-- EXERCISE OBJECTIVE --
Which lines in the data contain the word "screenshot"? Please copy each of them.

(Saved data entries)
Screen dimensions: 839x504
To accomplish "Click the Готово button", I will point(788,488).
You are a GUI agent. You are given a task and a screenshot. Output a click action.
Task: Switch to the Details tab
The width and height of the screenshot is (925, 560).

-- EXPECTED ANSWER --
You are a GUI agent. You are given a task and a screenshot. Output a click action.
The width and height of the screenshot is (925, 560).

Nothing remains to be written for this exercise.